Years ago, while in Romania on a Fulbright Fellowship, I was invited to attend a graduation ceremony at Academia de Stiinte Economice (Academy of Business Sciences), Romania’s premier business school.
I suppose because this joint Romanian-American executive MBA program was in its starting years, Romanian’s then-president Ion Iliescu participated in the ceremony.
Far more exciting to me, however, were the minutes during the academic procession when the audience stood and joined together in Brahms’ Academic Festival Overture. I love to sing, and, the Latin text being provided in the graduation booklet, was able to belt out the extremely singable music. “Gaudeamus igitur juvenes dum sumus,” the song starts, “Then let us rejoice in our youth,” and continues, appropriately enough: “Vivat academia, vivant professores…” “Long live academia, long live professors…”
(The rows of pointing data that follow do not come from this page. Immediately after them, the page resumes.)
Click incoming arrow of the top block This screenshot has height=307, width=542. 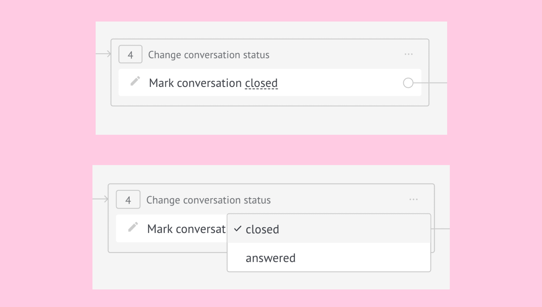(x=104, y=54)
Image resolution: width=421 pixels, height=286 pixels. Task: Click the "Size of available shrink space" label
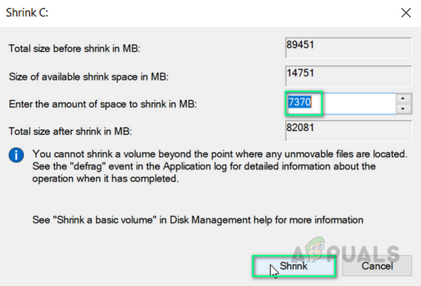89,76
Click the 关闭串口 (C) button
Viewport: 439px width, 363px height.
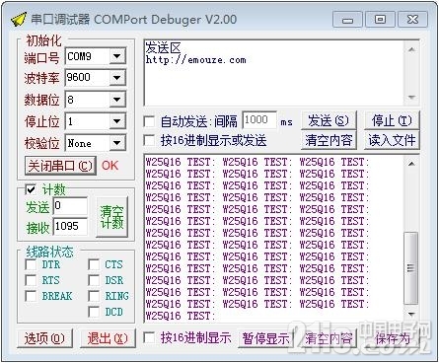(x=60, y=166)

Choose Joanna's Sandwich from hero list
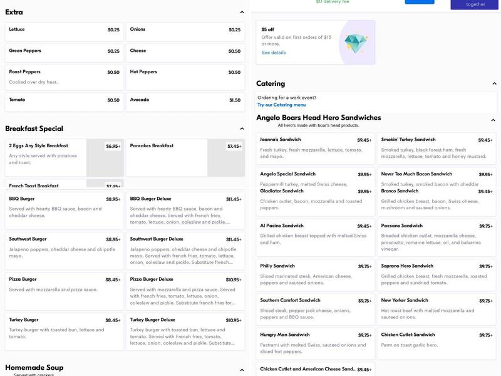pos(316,149)
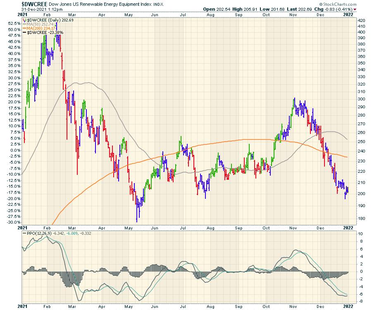Image resolution: width=372 pixels, height=310 pixels.
Task: Click the price bar icon beside $DWCREE (Daily)
Action: [x=24, y=20]
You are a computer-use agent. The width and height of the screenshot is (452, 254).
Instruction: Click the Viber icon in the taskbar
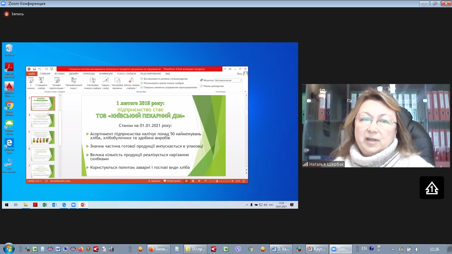[238, 249]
Fast forward about a decade, and hop many degrees of longitude to Portland, Oregon, where I became part of a wonderful group of writers. We’d been together long enough that we’d jelled, we knew we had a special thing going, but one thing was still needed.
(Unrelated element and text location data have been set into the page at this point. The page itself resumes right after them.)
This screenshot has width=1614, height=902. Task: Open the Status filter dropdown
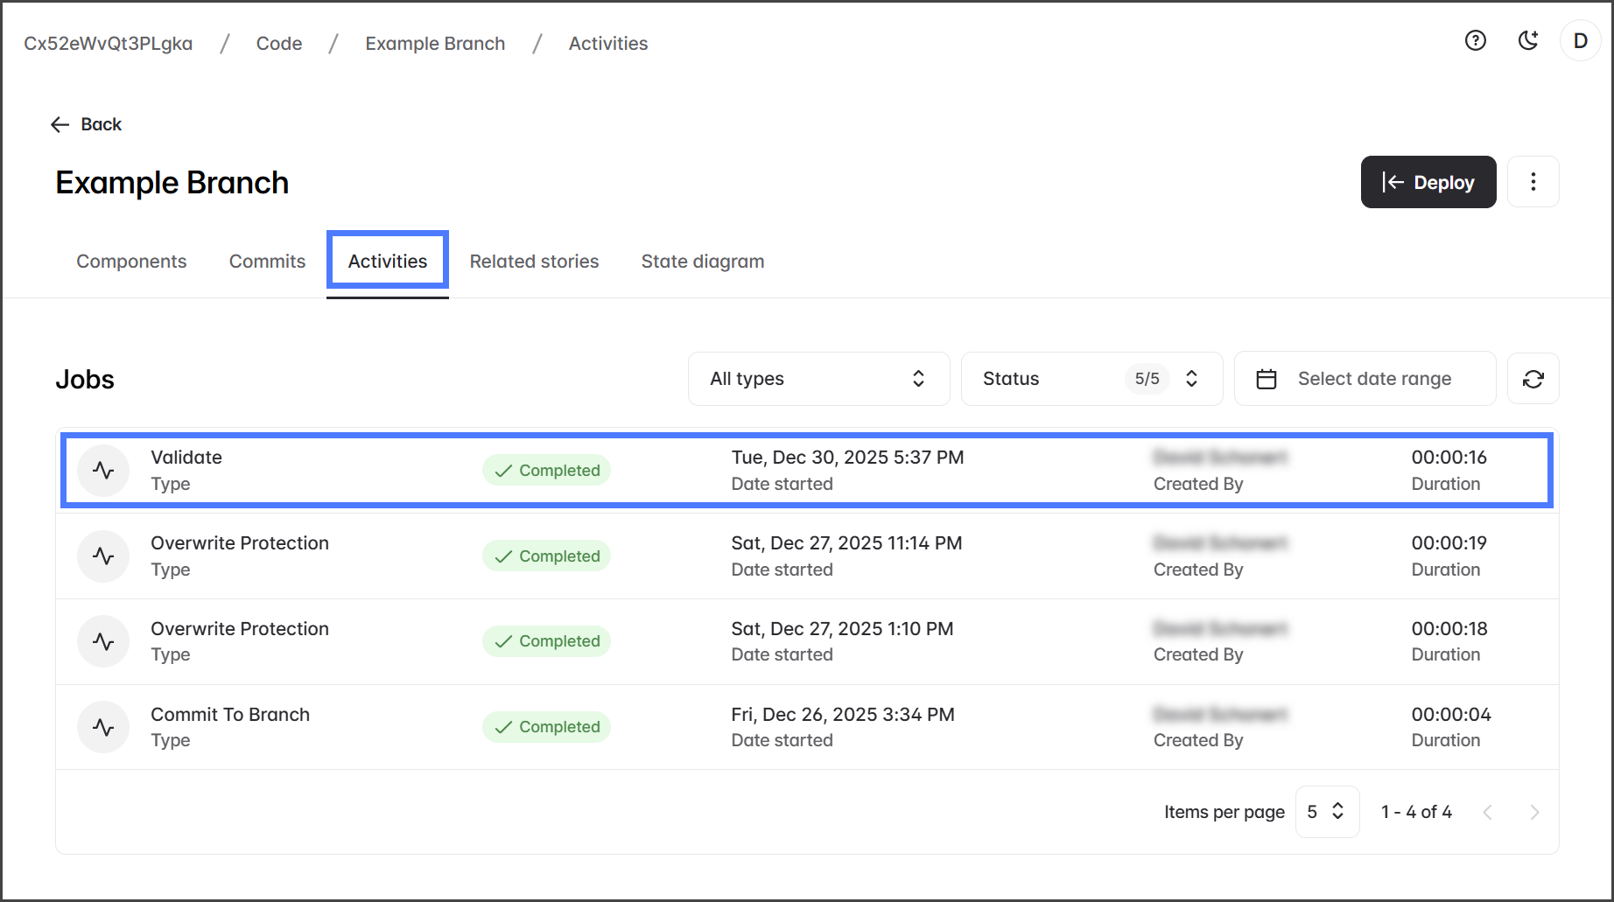click(x=1091, y=379)
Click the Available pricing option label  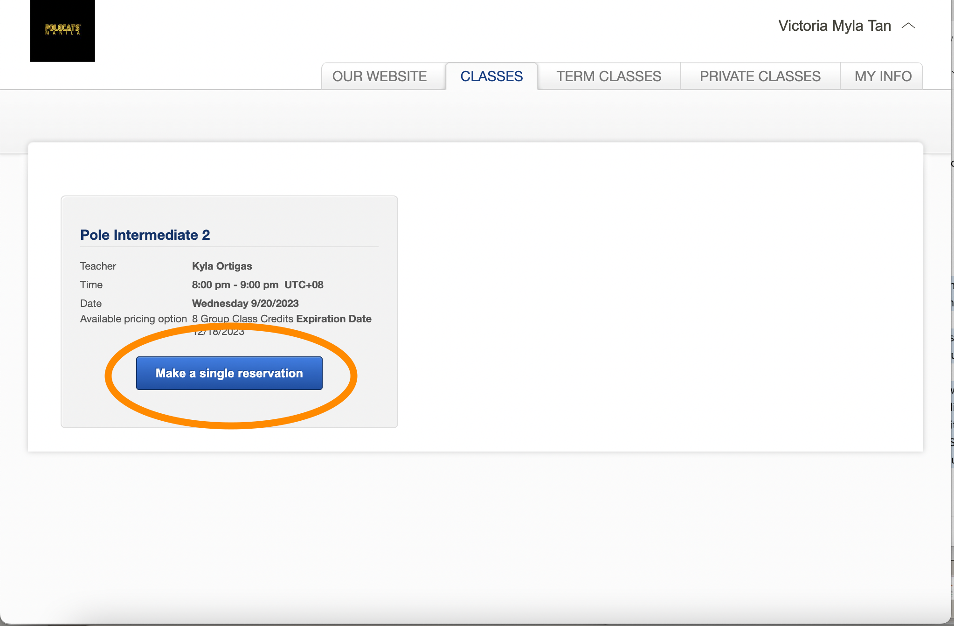pyautogui.click(x=133, y=319)
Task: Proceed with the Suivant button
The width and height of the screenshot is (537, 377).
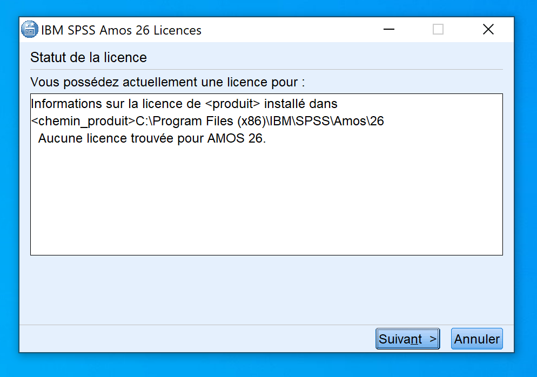Action: pyautogui.click(x=407, y=339)
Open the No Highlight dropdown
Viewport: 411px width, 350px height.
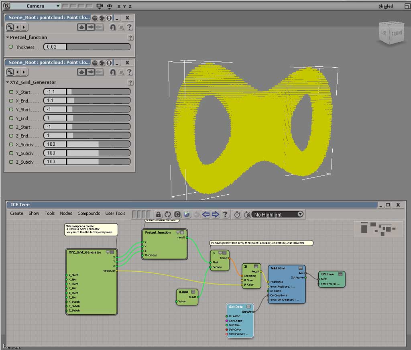pos(277,215)
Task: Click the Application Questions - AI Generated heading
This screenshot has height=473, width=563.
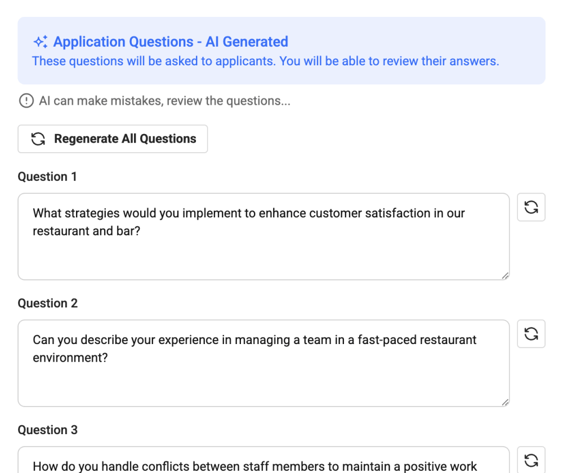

“A name,” one or the other of us would say, more and more often. “We need a name!”
In April 2009, putting procrastinating time to good use, Ruth began playing around with possible names for us.
Her initial idea was to make up an anagram based on our first initials, A, A, A, E, M, M, N, R, S. “Lots of nice vowels and consonants to choose from,” she said, and even came up with two possible names.
When I read her e-mail, I was impressed by the work she’d done. The two possibilities, though, seemed a bit heavy to me. And what if one day one of us moved on, another writer joined, but, gasp, didn’t have her initial included in the anagram?
Yet Ruth had also found a very intriguing Italian word. “Scriva appeals to me because it combines diva — Italian for a brilliantly talented woman in opera — and the Latin root for writing. And it’s got a bit of the vivace flavoring. [...] OK, my brain has run dry. It somebody else’s turn.”
Scriva—that sang out to me! I guess it was my turn. Ruth had set it all out: scriva… diva… vivace… My synapses fired, I remembered that joyful academic song from years before, and…
“How about Viva Scriva?” I replied.
Occasionally, at our critiques, one of us makes a comment that everyone deeply agrees with. With Viva Scriva, too, there was that unanimous sense of recognition. This was our name. We were Viva Scriva!
So, thank you, Brahms. Thank you, Academia de Stiinte Economice, and thank you, 13th century student who put your procrastinating time to good use writing “Gaudeamus igitur.” Most of all, of course, thank you, Ruth. ScrivaRuth.
**
If you really want to know more:
Ruth dug out one meaning of scriva, then I dug out a little more. This is what I understood and communicated to my fellow Scrivas:
So you know what we’re saying, see: http://italian.about.com/library/verb/blverb_scrivere.htm
…and especially the Subjunctive/Congiuntivo (i.e., = “I would write”–VERY appropriate!) and the Imperative (“write!”–though I don’t get what third person, AND singular, means exactly. I guess it’s addressed to a she or he).
Viva (and vivat) of course means “long live.”
Viva Scriva, as we coined it, means “Long live writing!” or “Long live the writers.”